Does your family have the right vaccinations for Thailand?
Like many countries in the tropics, Thailand has some certain diseases where vaccination is recommended. Although vaccinations for Thailand are not compulsory if you are here for the long term or may be exposed to greater risk it is certainly advisable to take precautions. According to the UK’s NHS website courses or boosters for Hepatitis A and Tetanus are recommended for those visiting Thailand but you could also consider Cholera, Hepatitis B, Diphtheria, Typhoid, Rabies and Japanese Encephalitis and a description of each of these diseases and the risks associated with them and Thailand will discussed in the following section.
- Tetanus: This is spread via the contamination of cuts, burns and wounds with tetanus spores. Spores are found in soil anywhere in the world. A total of 5 doses of tetanus vaccine are recommended for life in the UK but similar or more should be considered for Thailand. Boosters are usually recommended in a country or situation where the correct treatment of an injury may not be readily available.
- Hepatitis A: This is spread by consuming contaminated food or water or by person to person through faecal-oral route. Only a high risk is if there is poor personal hygiene and lack of sanitation. This is possible in more rural areas although not in the major cities.

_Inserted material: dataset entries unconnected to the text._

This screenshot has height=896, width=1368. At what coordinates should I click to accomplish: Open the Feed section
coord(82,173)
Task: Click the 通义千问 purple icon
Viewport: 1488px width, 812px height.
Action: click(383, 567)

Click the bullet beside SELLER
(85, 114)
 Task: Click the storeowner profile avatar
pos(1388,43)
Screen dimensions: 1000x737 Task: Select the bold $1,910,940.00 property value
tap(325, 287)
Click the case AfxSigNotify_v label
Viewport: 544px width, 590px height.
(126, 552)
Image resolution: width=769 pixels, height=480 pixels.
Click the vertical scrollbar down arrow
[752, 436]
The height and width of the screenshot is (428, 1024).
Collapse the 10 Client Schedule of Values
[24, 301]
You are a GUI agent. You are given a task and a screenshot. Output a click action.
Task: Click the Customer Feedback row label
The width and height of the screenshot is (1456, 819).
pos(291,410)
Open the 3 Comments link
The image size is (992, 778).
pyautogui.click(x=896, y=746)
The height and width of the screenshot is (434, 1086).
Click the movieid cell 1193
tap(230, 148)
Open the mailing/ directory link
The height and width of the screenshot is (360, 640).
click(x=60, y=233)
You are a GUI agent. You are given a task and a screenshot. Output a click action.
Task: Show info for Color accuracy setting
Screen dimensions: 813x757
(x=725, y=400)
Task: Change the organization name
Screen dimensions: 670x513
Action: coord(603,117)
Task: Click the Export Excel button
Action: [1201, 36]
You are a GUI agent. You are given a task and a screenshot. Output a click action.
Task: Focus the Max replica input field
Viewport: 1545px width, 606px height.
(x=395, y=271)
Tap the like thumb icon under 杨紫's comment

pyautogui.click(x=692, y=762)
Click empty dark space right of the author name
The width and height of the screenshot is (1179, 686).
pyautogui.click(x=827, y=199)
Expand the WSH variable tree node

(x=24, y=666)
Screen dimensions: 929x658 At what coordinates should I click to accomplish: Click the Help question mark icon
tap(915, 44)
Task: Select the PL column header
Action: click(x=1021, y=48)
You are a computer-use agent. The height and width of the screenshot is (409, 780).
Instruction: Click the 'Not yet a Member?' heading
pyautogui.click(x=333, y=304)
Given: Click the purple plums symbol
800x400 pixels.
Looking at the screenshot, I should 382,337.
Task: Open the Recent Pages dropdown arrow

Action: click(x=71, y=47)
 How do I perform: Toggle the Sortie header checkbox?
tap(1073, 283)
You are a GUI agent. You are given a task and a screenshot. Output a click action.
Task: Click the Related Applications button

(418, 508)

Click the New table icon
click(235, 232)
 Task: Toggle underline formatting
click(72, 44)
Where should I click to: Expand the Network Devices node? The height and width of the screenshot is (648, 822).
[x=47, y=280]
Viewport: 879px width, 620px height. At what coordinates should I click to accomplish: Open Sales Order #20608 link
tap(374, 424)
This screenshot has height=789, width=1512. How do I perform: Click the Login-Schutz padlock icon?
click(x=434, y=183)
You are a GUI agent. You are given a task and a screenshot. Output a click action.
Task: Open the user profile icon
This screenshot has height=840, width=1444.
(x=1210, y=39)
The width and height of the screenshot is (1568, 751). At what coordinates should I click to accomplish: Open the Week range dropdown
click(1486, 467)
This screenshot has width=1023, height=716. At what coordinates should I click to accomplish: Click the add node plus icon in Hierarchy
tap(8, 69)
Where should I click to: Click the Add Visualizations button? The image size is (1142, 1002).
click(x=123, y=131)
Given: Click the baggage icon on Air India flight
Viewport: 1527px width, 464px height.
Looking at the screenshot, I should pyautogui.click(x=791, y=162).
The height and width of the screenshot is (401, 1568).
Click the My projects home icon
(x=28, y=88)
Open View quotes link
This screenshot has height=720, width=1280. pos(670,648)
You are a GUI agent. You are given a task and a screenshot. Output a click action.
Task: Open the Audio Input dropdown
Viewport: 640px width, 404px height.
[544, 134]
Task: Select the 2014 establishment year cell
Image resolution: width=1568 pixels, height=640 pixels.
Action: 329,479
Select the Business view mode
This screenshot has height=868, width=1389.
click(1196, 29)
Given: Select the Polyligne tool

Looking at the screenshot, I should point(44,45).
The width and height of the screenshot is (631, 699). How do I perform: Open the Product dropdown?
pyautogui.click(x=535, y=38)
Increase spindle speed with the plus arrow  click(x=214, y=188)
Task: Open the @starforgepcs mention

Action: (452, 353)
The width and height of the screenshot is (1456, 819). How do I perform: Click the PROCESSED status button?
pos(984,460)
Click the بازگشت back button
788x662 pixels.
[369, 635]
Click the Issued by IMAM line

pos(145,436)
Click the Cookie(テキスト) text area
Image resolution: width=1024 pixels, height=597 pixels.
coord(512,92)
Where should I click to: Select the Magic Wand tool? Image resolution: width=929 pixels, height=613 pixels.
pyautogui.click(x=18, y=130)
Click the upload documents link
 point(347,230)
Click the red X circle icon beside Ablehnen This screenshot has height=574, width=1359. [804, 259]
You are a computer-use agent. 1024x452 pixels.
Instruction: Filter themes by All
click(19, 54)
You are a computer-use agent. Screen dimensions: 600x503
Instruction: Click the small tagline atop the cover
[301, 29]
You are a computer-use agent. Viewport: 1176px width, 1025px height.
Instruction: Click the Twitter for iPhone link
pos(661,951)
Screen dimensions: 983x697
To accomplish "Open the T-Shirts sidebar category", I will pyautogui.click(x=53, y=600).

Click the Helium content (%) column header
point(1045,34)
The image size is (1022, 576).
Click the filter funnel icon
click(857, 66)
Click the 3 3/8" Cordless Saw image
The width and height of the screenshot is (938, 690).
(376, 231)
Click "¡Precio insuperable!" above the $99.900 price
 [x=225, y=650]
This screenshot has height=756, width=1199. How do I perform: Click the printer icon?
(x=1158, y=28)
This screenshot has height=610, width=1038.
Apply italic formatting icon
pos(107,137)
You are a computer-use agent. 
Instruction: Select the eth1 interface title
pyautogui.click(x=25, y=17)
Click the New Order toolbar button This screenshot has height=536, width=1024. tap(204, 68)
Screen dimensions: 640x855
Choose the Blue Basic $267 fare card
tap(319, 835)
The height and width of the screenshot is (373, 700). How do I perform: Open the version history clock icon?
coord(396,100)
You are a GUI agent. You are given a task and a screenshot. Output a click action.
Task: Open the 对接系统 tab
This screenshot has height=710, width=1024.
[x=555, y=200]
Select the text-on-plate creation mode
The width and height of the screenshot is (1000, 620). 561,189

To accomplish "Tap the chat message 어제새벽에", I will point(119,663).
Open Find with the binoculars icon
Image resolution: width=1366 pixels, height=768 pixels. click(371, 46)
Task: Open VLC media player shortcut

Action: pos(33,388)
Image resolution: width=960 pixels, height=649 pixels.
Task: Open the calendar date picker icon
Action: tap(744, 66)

Protection that should be considered:
- Cholera: This is spread by consuming contaminated food or water. The most common outbreaks occur during flooding and other natural disasters, areas with a lack of clean drinking water and/or poor sanitation. Cholera is unusual in Thailand as long as travellers take basic precautions regarding food, water and their own levels of hygiene.
- Hepatitis B: This is spread through infected blood or blood products. This could be via medical instruments, contaminated needs or sexual intercourse. This risk is higher for those at occupational risk, those who travel frequently or have long stays in other countries and individuals who need/request surgery overseas. Children maybe exposed through cuts and scratches.
- Diphtheria: This is spread via person to person through respiratory droplets. The risk is higher if you are mixing with locals in poor, overcrowded living conditions.
- Japanese Encephalitis: This is spread via the bite of an infected mosquito. These mosquitoes breed in rice paddy fields and mainly bite between dusk and dawn. The risk is higher for travellers staying for long periods in rural areas, particularly if unable to avoid mosquito bites.
- Typhoid: This is spread usually through consumption of contaminated food and drink. Risk is higher where access to adequate sanitation and safe water is restricted.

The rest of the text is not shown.